Возвращение Иржи Скалы - [70]

Шрифт
Интервал

Профессор долго сидел, не говоря ни слова, забыв о сигарете, которая обожгла ему пальцы.

— Каков же практический вывод? — тихо спросил он наконец.

Ирма улыбнулась, и ему снова стало грустно при виде тонкой сетки морщинок в углах ее глаз. «Стареем, — подумал он. — И я старею, становлюсь по-стариковски нетерпеливым. А ведь она права, по-видимому права», — поправился он и улыбнулся: как неохотно он признает свою ошибку.

Жена внимательно наблюдала смену выражений на его лице.

— Упрямец ты мой! Нелегко соглашаться, а? — Она встала и положила руки ему на плечи. — Пусть она поживет у нас, Тоник. Поживет до тех пор, пока сама не найдет цель жизни.

Профессор поднялся, притянул жену к себе и, улыбаясь, с шутливым недоверием спросил словами известной сказки:

— А скажи мне, мудрая старушка, как же она ее найдет?

Жена шлепнула по руке, обнимавшей ее за талию.

— Спрашивал ты своих четырех детей, как они найдут цель жизни? А ведь гордишься тем, что они нашли ее сами.

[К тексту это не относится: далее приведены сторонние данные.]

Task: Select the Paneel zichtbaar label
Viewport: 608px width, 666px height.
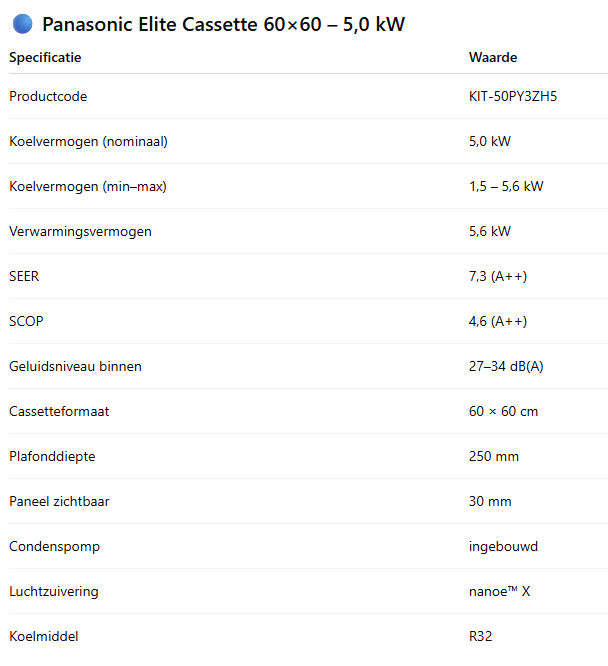Action: [59, 502]
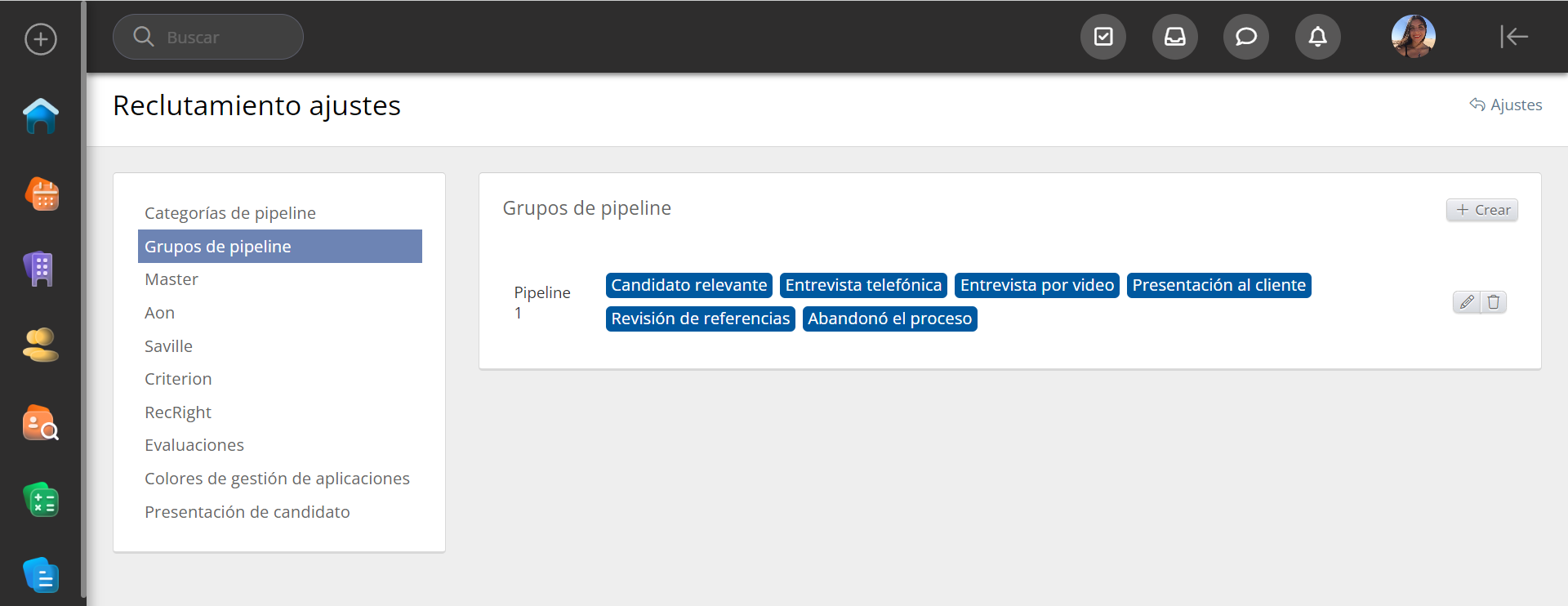
Task: Open the user profile avatar
Action: click(1413, 37)
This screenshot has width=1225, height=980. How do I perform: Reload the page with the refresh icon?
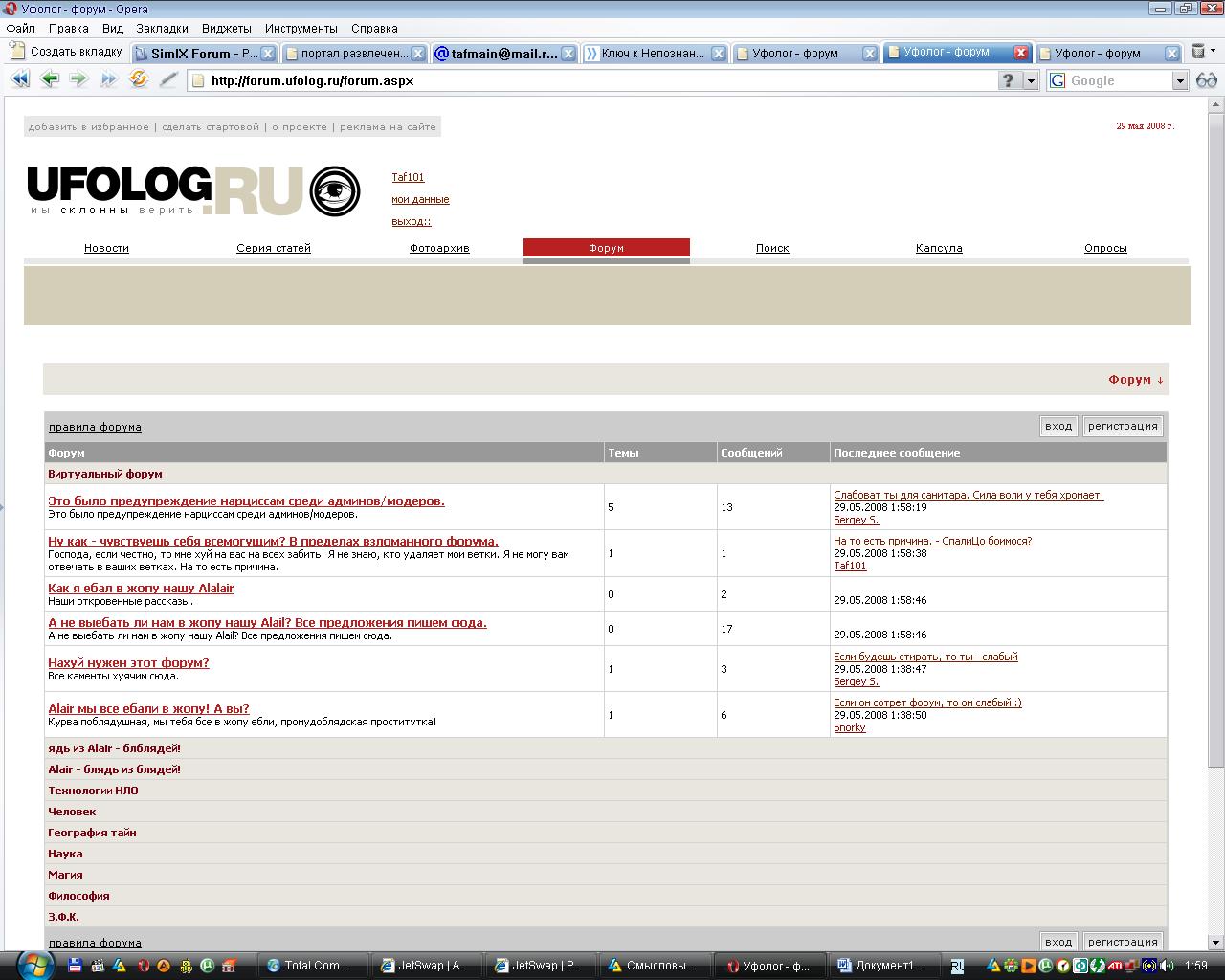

Он рассмеялся, обнял ее и горячо поцеловал. На рассвете, исполненный твердой веры и сам удивляясь этому, он спустился в палату Карлы. Она лежала неподвижно, лишь прозрачные, словно перламутровые пальцы слегка шевелились на одеяле. Спит? Нет, она не спала. Ее мысль делала первые робкие шаги по зыбкому мосту воспоминаний. И эти шаги уже не были так мучительны. Было все еще больно, но уже не так страшно, сердце не сжималось от ужаса.

Карла вспоминала знакомый кружок молодежи: Яромир, Милош, Марианна и много других, кого она тогда только что узнала. Никому из них Роберт не понравился с первого взгляда. Слишком самоуверен. Слишком самонадеян. Сразу заметно, что смотрит на всех сверху вниз и приходит в ярость от малейшего несогласия с ним. Не любит того, чем все они живут, — театра, книг, музыки, искусства…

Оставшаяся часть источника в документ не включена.